L’effet que produisit ce spectacle donné au monde par celui qui se sert de nos vices comme de nos vertus pour l’accomplissement de ses desseins, fut immense, universel. Il ne fut pas circonscrit dans les limites de la France, qui était alors comme un grand théâtre sur lequel tous les peuples avaient les yeux attachés. On se souvient que ce fut un peu avant ce temps que Burke, se levant dans le parlement d’Angleterre, rompit l’amitié de trente ans qui l’unissait à Fox, et jeta sur la situation des avertissements prophétiques, qui ont presque la précision de l’histoire, tant l’intelligence humaine a de clairvoyance, lorsqu’elle se place dans les régions sereines de la vérité pour lire les conséquences dans les causes, et suivre, dans l’enchaînement logique des idées, l’enchaînement presque inévitable des événements. Presque au même instant, l’école religieuse et monarchique, qui avait subi comme une longue éclipse pendant la marche ascendante de l’école philosophique et révolutionnaire du dix-huitième siècle, sortit de son silence. Les événements lui rendaient la parole, en lui donnant raison. Après tant de discussions, les principes se faisaient connaître par leurs résultats, comme les arbres par leurs fruits ; il fallait poser de nouvelles conclusions dans ce procès intellectuel qui s’agitait depuis tant d’années. La mission était grande, les hommes ne manquèrent point à la mission.
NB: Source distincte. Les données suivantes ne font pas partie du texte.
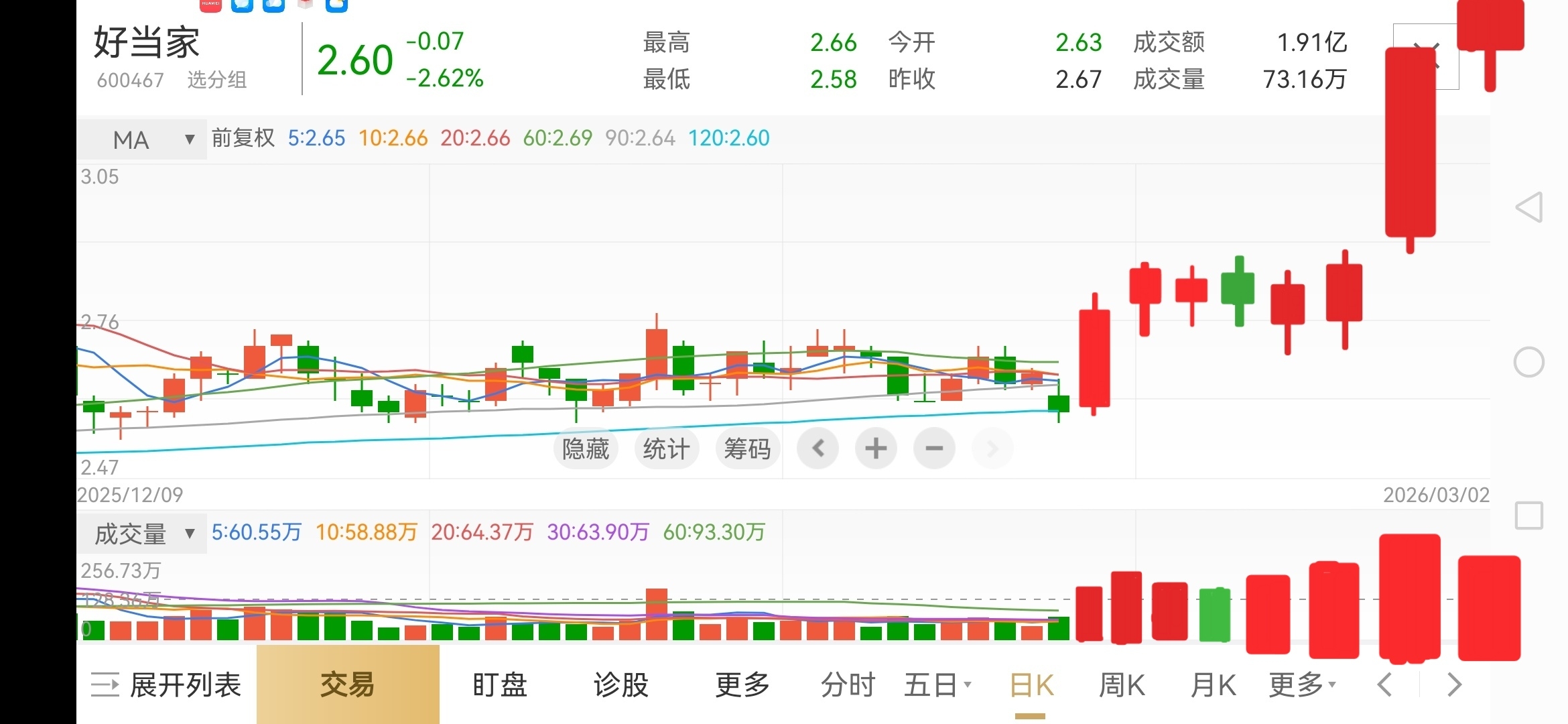
Task: Tap the Android recents square
Action: click(1529, 516)
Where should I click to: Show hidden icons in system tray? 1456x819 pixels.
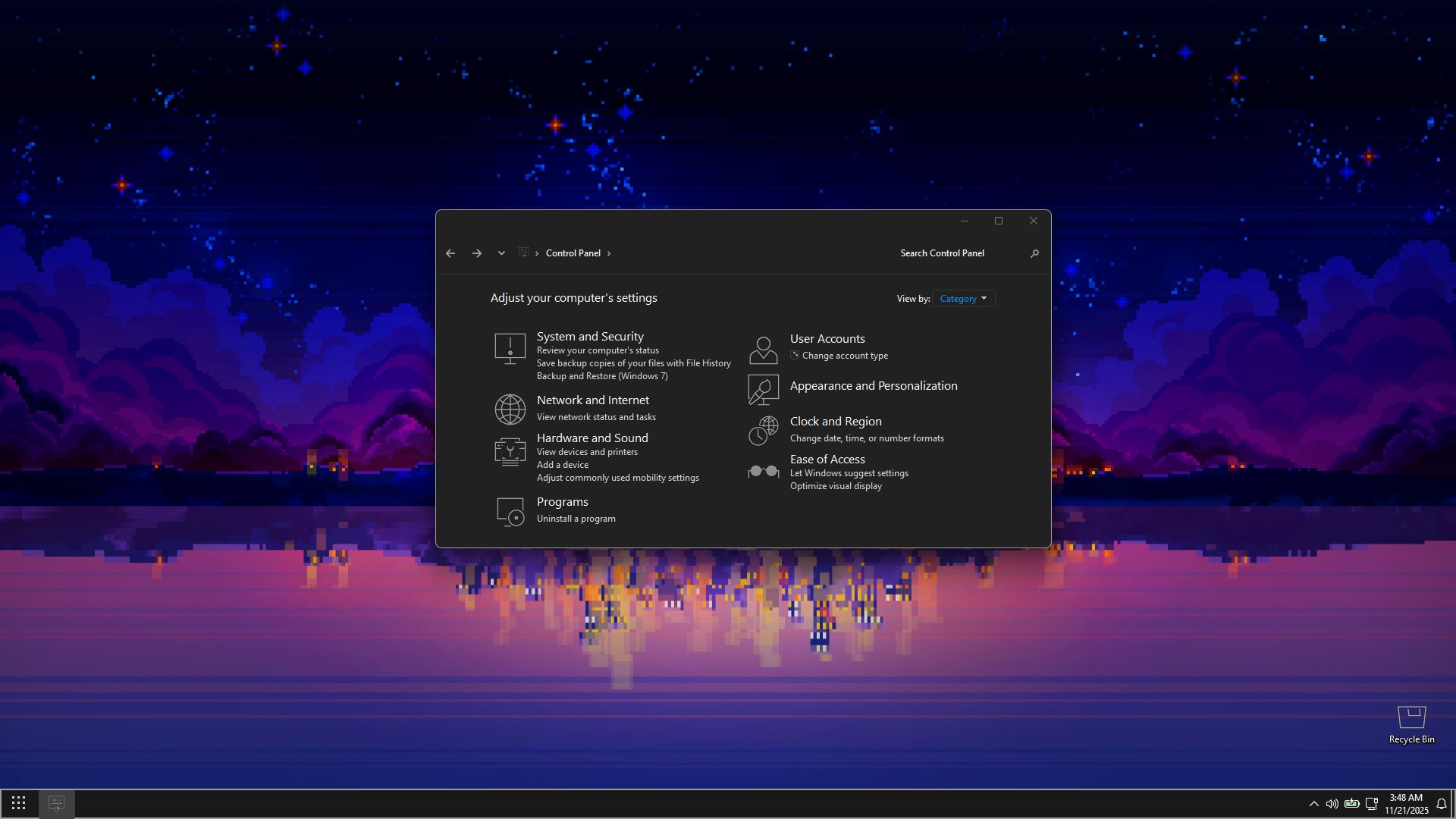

  1. Leibnitz, un des esprits les plus élevés qui aient honoré la nature humaine, émettait, dès le commencement du dix-huitième siècle, cette opinion, en prévoyant la grande révolution qui s’annonçait : « Je trouve que certaines opinions, s’insinuant peu à peu dans l’esprit des hommes du grand monde, qui règlent les autres et d’où dépendent les affaires, et se glissant dans les livres à la mode, disposent toutes choses à la révolution générale dont l’Europe est menacée. Si l’on se corrige encore de cette maladie épidémique, dont les mauvais effets commencent à être visibles, les maux seront peut-être prévenus ; mais si elle va croissant, la Providence corrigera les hommes par la révolution même qui doit en naître ; car, quoi qu’il puisse arriver, tout, au bout du compte, tournera toujours pour le mieux en général. » (Leibnitz, Nouveaux Essais sur l’entendement humain.)